In this article we will be deploying a DNN to perform image recognition using the VGG-16 architecture. This model was first proposed by Alex Krizhevsky and Soumith Chintala at the University of Toronto and later improved upon by Vijay Rajan and Andrew Ng at Stanford University.
The main reason why people use VGG models for image recognition is due to how well it generalizes. By incorporating more parameters into the model, it becomes able to capture finer details about the input images. These fine details may not directly relate to what category the image belongs to, but they help determine overall class identity.
We will assume that you have already downloaded the trained weights for VGG-16 from somewhere such as here or here.
Deploy your model
Now that you have tuned your models, it is time to deploy them! Depending on what type of task you set as your project’s goal, there are several ways to do this. For example, if your project’s goal was predicting whether or not someone will go into debt, then creating an image classification model and hosting it online using Amazon’s Cloud Machine Learning (CML) service is appropriate.

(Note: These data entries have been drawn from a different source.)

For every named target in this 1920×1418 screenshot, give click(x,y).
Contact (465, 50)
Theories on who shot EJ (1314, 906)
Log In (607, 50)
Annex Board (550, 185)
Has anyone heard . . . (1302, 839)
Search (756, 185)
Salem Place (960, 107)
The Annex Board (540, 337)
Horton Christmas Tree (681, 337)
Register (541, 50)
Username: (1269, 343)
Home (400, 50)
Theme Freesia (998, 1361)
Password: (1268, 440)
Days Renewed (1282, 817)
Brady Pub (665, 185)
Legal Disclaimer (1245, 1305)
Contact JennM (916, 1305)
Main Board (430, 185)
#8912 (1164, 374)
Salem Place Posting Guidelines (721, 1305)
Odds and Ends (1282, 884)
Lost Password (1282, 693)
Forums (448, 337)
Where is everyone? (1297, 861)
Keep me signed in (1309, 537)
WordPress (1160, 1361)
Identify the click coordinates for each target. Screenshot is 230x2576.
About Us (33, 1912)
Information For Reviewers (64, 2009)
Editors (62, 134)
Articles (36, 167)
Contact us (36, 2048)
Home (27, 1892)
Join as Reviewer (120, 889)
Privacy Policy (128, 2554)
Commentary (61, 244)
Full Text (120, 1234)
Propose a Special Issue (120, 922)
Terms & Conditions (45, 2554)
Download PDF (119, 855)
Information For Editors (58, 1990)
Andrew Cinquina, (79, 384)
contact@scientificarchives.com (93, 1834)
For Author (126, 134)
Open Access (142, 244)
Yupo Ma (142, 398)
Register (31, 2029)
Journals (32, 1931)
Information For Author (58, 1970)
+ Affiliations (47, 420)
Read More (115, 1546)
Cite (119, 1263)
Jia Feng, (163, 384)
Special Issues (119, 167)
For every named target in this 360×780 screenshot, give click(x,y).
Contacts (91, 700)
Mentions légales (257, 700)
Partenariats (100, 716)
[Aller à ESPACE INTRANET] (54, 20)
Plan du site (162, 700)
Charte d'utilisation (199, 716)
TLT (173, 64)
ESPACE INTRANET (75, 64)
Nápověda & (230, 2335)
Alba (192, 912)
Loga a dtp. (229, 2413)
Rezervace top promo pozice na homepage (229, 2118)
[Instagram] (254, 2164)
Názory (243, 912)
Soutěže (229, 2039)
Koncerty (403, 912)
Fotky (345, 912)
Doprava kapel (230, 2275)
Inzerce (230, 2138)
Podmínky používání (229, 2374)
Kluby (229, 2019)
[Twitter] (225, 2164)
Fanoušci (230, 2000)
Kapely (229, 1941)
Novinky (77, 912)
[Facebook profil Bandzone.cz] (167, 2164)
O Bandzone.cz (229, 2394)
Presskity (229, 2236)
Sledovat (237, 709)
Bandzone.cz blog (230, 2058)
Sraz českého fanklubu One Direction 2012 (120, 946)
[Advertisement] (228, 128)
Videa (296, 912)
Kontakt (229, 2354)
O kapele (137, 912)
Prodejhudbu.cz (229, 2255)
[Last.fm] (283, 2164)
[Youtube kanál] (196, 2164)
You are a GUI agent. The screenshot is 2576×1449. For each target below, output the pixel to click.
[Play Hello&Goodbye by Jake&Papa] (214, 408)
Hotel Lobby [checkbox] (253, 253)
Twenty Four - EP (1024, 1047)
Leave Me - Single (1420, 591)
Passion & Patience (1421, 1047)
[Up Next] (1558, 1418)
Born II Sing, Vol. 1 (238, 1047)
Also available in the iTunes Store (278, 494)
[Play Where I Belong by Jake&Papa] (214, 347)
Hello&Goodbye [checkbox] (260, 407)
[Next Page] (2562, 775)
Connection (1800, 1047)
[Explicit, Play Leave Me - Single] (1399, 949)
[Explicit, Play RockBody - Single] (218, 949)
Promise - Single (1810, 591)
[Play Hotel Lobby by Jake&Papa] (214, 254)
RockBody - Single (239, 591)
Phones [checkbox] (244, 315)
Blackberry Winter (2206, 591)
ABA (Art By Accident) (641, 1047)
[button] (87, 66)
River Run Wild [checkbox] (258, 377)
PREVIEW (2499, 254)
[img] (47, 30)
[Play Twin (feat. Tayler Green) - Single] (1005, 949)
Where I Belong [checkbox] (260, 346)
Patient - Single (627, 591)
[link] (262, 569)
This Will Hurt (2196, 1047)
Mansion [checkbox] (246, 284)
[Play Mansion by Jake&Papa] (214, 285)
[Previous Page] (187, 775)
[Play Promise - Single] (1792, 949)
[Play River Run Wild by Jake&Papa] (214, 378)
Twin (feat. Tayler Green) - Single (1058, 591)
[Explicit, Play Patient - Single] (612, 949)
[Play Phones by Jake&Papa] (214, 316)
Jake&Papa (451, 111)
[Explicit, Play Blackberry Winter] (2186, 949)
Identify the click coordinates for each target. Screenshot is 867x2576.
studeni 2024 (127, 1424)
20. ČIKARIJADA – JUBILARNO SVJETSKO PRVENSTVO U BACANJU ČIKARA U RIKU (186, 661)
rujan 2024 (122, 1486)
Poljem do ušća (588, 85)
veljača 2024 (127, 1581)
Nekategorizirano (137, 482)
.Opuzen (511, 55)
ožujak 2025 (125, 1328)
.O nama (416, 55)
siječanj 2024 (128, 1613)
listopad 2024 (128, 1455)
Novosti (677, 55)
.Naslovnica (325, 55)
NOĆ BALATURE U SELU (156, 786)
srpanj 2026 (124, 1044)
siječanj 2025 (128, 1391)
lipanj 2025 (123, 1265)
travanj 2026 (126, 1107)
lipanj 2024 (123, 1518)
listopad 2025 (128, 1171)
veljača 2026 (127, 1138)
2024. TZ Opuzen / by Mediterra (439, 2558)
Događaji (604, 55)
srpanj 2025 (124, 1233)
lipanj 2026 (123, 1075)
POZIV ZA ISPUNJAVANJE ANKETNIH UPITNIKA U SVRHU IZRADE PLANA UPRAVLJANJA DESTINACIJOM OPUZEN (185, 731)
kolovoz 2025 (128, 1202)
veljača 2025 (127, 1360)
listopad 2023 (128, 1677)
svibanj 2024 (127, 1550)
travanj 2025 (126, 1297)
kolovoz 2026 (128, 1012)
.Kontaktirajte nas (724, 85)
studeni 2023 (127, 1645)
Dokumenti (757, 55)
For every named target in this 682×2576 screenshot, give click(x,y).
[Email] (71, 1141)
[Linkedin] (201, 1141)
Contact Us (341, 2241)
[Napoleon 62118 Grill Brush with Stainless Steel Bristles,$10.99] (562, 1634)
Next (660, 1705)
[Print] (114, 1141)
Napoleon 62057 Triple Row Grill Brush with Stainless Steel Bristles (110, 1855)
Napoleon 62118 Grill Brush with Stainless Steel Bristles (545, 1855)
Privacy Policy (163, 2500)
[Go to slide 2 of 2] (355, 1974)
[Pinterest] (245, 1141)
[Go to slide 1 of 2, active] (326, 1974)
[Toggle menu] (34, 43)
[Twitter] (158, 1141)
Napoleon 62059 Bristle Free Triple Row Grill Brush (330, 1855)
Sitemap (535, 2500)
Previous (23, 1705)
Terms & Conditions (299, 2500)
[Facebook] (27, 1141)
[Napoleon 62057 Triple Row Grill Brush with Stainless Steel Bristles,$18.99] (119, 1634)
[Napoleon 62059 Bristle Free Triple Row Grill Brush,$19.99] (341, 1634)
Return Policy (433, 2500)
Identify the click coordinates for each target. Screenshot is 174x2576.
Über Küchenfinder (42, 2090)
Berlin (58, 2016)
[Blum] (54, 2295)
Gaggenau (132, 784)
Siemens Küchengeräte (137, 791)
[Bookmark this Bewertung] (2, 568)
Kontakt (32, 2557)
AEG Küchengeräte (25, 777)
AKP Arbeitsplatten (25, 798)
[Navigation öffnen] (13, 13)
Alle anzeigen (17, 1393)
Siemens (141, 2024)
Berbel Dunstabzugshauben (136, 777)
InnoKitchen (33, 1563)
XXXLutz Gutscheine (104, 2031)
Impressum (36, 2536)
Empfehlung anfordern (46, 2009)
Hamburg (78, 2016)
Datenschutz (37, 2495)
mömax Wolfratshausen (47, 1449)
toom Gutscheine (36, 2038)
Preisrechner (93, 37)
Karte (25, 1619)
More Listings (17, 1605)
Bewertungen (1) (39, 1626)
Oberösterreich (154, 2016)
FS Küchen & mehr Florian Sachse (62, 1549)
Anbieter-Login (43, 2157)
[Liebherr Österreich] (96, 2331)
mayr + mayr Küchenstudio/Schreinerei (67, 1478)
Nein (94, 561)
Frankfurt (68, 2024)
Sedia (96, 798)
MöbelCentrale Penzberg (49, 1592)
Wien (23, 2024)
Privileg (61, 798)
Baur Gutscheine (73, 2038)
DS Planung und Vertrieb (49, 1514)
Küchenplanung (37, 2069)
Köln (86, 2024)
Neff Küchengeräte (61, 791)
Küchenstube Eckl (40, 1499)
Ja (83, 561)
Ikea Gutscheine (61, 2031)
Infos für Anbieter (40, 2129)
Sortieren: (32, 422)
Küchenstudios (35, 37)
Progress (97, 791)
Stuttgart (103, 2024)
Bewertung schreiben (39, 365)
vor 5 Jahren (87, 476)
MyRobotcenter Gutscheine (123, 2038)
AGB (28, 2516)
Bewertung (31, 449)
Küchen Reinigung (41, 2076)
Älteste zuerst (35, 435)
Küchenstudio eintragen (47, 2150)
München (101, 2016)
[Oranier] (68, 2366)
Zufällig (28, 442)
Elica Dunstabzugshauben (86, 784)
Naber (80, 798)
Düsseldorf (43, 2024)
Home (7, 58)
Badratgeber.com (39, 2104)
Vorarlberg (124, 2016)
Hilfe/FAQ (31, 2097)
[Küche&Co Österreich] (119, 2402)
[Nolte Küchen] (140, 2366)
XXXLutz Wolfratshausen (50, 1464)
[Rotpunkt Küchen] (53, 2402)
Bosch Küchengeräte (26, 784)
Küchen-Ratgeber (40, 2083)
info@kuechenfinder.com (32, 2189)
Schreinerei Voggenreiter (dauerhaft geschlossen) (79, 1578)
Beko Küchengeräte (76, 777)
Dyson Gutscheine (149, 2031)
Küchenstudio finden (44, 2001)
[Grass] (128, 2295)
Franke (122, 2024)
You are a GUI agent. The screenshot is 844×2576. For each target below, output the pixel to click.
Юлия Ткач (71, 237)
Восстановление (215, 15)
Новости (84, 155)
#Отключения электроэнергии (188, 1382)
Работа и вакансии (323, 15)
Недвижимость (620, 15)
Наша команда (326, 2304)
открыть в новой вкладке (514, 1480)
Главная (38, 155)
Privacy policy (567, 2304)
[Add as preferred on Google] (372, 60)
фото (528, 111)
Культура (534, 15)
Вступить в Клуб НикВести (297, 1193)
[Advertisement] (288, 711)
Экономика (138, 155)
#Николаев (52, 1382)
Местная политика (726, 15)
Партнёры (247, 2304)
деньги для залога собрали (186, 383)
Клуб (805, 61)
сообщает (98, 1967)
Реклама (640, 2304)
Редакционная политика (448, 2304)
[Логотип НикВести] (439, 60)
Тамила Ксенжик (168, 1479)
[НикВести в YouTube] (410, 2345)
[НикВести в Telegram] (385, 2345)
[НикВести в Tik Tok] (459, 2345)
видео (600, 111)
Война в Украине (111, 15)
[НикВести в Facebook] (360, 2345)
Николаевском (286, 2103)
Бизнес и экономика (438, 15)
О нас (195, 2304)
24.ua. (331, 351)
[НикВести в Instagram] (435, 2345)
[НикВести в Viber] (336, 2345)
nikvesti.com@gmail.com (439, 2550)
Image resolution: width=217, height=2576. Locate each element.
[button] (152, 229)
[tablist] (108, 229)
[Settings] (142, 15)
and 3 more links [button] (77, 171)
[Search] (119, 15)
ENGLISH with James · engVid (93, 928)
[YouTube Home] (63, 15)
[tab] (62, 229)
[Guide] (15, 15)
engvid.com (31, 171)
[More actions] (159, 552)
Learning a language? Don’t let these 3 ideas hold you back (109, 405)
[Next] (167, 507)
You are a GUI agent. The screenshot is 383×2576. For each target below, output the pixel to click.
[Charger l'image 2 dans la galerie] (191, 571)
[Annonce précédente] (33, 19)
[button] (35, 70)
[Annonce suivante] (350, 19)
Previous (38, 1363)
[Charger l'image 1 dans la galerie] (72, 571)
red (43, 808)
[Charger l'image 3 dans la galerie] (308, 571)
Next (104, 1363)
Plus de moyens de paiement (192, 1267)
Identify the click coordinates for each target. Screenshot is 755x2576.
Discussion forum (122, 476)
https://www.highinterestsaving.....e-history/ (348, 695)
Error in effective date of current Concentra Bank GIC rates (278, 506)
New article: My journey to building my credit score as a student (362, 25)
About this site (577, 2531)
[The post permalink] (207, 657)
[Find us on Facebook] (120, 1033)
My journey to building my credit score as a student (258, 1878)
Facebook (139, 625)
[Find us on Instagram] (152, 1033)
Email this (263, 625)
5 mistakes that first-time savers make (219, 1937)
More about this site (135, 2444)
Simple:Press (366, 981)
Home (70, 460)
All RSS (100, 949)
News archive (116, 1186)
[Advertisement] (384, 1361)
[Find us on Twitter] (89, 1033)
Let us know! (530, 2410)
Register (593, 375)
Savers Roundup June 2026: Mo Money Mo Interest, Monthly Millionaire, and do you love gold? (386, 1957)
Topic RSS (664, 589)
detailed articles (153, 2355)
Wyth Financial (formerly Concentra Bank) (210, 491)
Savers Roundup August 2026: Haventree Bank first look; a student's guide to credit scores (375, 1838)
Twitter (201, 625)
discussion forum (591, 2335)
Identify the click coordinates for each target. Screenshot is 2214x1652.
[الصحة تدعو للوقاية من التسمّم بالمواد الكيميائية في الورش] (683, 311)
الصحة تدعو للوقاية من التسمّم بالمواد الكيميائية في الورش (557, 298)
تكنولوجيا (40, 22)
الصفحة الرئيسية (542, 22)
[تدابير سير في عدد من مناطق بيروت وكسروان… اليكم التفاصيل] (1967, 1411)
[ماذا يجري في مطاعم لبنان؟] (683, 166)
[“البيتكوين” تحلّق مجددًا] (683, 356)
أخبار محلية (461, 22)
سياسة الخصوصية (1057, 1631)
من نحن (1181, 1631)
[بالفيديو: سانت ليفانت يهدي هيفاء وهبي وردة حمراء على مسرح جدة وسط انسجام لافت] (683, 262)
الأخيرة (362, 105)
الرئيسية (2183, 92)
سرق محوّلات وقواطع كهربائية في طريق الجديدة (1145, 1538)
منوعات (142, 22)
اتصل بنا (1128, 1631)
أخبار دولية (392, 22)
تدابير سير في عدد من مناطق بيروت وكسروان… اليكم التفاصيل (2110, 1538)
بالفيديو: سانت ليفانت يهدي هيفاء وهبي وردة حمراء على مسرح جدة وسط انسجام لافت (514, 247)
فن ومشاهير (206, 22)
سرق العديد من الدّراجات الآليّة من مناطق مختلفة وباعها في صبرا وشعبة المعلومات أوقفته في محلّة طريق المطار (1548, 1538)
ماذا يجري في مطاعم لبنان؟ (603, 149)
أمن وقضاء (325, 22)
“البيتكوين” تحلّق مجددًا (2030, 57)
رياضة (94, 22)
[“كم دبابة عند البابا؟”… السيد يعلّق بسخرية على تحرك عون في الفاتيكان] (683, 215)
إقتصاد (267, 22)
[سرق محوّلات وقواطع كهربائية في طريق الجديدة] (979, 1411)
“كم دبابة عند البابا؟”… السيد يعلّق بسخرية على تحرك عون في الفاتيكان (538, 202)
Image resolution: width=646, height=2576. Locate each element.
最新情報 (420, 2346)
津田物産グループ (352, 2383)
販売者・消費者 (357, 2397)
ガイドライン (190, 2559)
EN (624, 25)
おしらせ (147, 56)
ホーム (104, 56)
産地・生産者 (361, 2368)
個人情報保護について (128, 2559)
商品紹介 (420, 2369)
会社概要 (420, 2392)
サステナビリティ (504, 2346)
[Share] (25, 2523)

If your project’s goal is building a chatbot that interacts with users, then developing your own chat platform is necessary. If your project’s goal is finding new recipes to make food, then launching a web application collecting recipe information is perfect.
There are many different types of applications that can be built using AI technology. The best way to choose which one fits your needs depends mostly on your budget and how much development experience you have.
Test your model
The most important thing before deploying any deep learning algorithm is testing it!
You should test different configurations of your neural network at least once, using the datasets that have been discussed so far. You can also experiment with different architectures, activations, and optimizers.
By doing this, you will avoid overfitting the problem which would result in poor accuracy and loss of precision in solving similar problems in the future.
Because underfitting is much more common than overfitting, many algorithms include risk functions to measure how well-trained the model is. These risk functions increase as the model gets less confident in its answers and therefore may be used for weighting the models’ predictions.
Using such a model to make decisions may not be reliable because the model does not believe in itself or the field it operates in. Risk minimization is an integral part of creating good AI.